In its latest quarterly report to Newfoundland and Labrador's Public Utilities Board, Liberty Consulting took aim at efforts to develop the power and control software for the Labrador-Island Link (LIL), which has suffered repeated setbacks and has been plagued by flaws.
The software is critical for the safe and efficient operation of the 1,100-kilometre line from Labrador to the Avalon Peninsula, which is capable of transmitting up to 900 megawatts of energy over two separate lines, or poles.
But the contractor, GE, has missed repeated deadlines for the software, and each new version exposes more and more glitches.
As such, the report's authors say "no reasonable projection of LIL commercial operation at full capability can have substantial credibility."
The report says it may take another year, "and perhaps significantly longer," to complete the project, and that N.L. Hydro must now prepare for "yet another coming winter season without a reliably performing LIL."
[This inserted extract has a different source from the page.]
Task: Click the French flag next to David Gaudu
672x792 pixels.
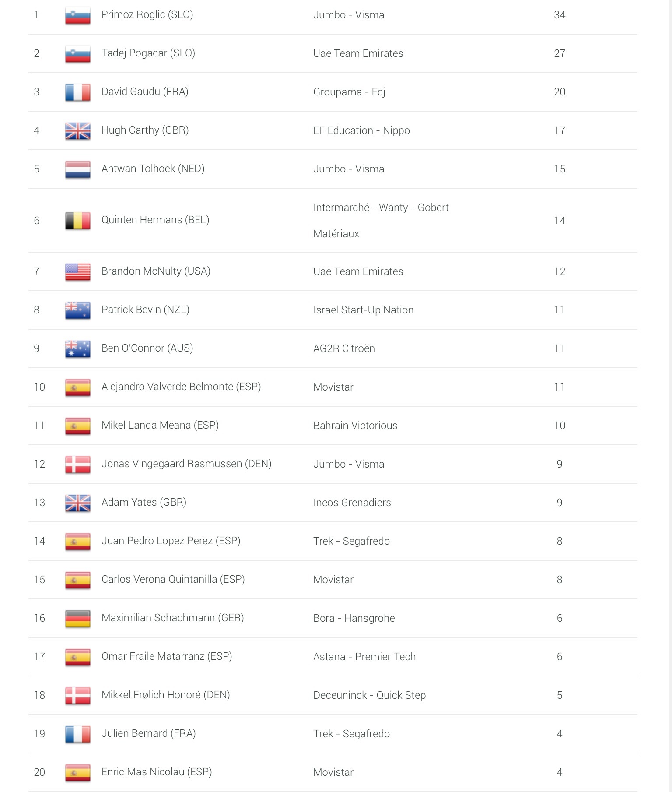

"Right now, the software will not support operation at any power level in a manner that system operators can consider dependable," Liberty reports.
In its March 3 monthly update to the PUB, N.L. Hydro expressed similar concern, writing that trial operations are behind schedule.
"It is not possible to predict the extent of any possible delay at this point in time," reads the update.
It's yet another gloomy portrait of a project that is years behind schedule, billions over budget, and was the subject of a public inquiry that labelled Muskrat a misguided project and resulted in the dismantling of Crown-owned Nalcor Energy.
The project has ballooned to $13.1 billion, nearly $6 billion higher than the original 2012 estimate, and there have been hints that figure will increase as the delays continue.
Liberty Consulting is a U.S.-based firm that's been hired to monitor progress on the project, and its integration in the province's electrical system.
Following recent meetings with N.L. Hydro officials, Liberty said it had "great concern about the methods being employed to surmount very long-standing issues with LIL software."
Liberty said it's taking an "extraordinarily long" time to perfect the software and that pressing trial versions of the software into service on the link, instead of using simulations, is not normal.